ST. LOUIS — To improve the quality of health care and cut medical costs, the federal government is focusing increasingly on a simple, though powerful tool: changing hospitals’ financial incentives.
Already, the federal Centers for Medicare and Medicaid Services is penalizing hospitals that provide ineffective medical treatment. Those hospitals with a high percentage of patients who are readmitted for the same condition within 30 days of a hospital stay will receive lower federal reimbursements.
Now, the agency is preparing to test a billing method called “bundled payments" to see if it can spur hospitals to lower treatment costs while delivering high-quality care.
If the pilot program is successful, it could be rolled out nationally to all Medicare patients.
Here’s how the program will work:
• Medicare will reimburse hospitals at a fixed rate for all care related to an individual’s primary diagnosis, such as a patient’s need for knee replacement surgery.
• A hospital that delivers high quality care at a lower cost will make money on a treated patient. But a hospital whose treatment of the patient results in complications, hospital readmission and other problems will bear the cost of that additional care.

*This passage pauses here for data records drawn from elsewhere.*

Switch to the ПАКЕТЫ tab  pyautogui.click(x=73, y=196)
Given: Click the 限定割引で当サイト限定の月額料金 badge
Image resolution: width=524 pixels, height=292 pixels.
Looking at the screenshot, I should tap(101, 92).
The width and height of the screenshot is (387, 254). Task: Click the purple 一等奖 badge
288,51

This pilot program is a creative way for hospitals and physicians to work together and take better care of patients at lower cost, said Walter Kopp, a hospital consultant based in San Anselmo, Calif.
“The health care industry is entrenched in fee-for-service medicine, and it has to break out," Kopp said. “This is an attempt to get at that."

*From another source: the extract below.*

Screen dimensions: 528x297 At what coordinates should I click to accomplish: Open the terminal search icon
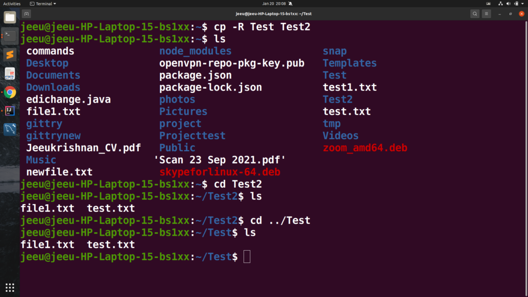pyautogui.click(x=475, y=13)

CMS soon will select the hospitals for the program, which begins in January.
Emma Sandoe, a CMS spokeswoman, said that bundled payments will “encourage doctors, hospitals and other health care providers to work together to better coordinate care for patients both when they are in the hospital and after they are discharged."

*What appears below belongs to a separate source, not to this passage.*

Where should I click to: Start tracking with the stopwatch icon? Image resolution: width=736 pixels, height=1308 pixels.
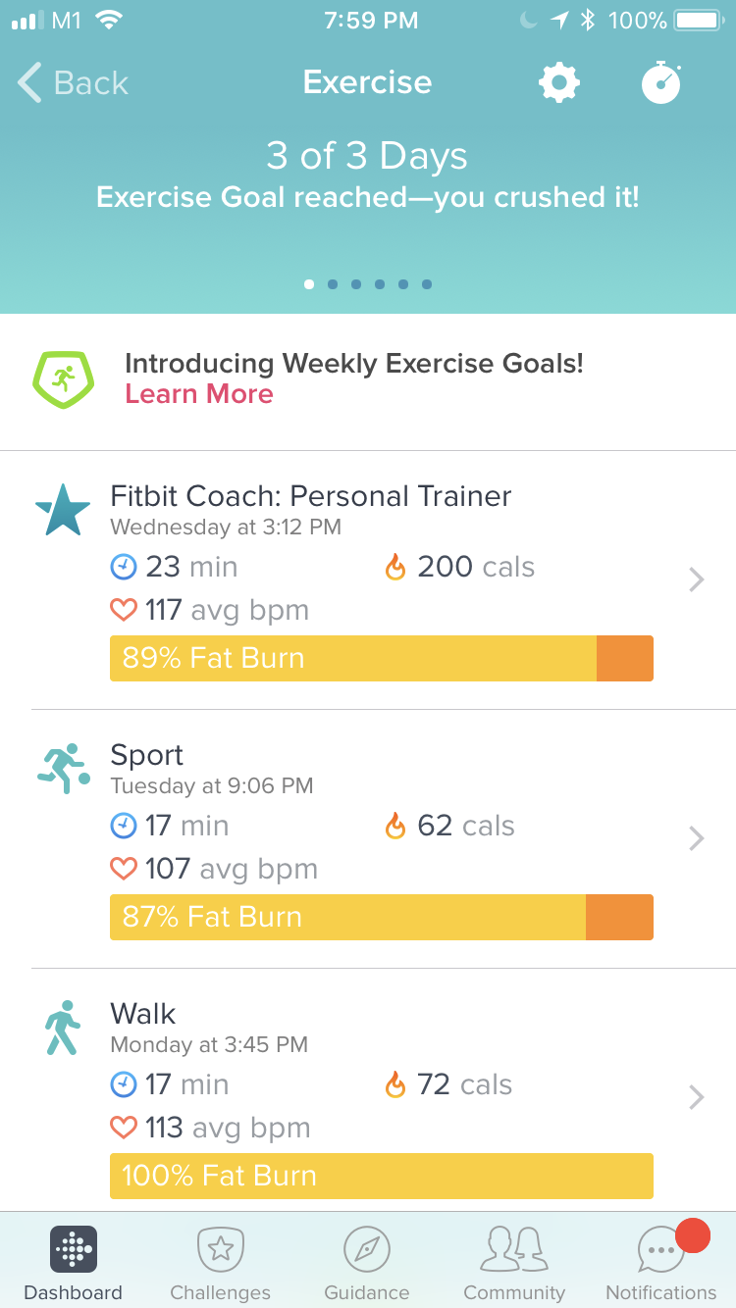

If successful, the pilot program could be rolled out nationwide, CMS’ Sandoe said.
A bundled payment system is very different from the CMS’ current “encounter-based" system. Under the current system, there are few economic incentives for hospitals to reduce the risks of complications or readmission. Instead, hospitals are rewarded financially when they increase the number of treatments or procedures a patient undergoes.